本文抜粋:
*****
第2回派遣では、お馬出し通りの人々のコミュニケーションを醸成するワークショップを開催。第3回派遣では、これをさらに一歩進めるため、通りに軒を連ねる各店舗に、商売のこだわりや専門知識、苦労話などを聞いて回る『へぇへぇウォーキングツアー』が、吉川由美氏引率のもと行われました。各店主の方々からはさまざまな話が披露され、参加者からは「近所で商売していたのにまったく知らなかった!」という声も。ツアー後は、同じく吉川氏から、合成写真などを使った景観づくりの提案が。雰囲気の変わった通りの様子を見て、参加者間で具体的なイメージが共有されました。
*****
提供情報:
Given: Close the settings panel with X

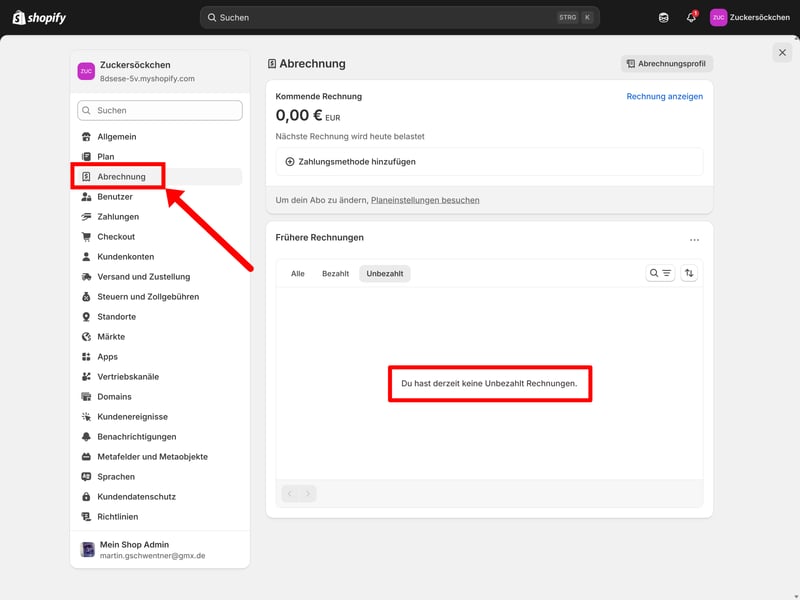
*****
課題: 本文抜粋の「雰囲気の変わった通りの様子を見て、参加者間で具体的なイメージが共有されました。」という文を英語に訳しなさい。

解答: Seeing how the street looked with its atmosphere transformed, the participants came to share a concrete image among themselves.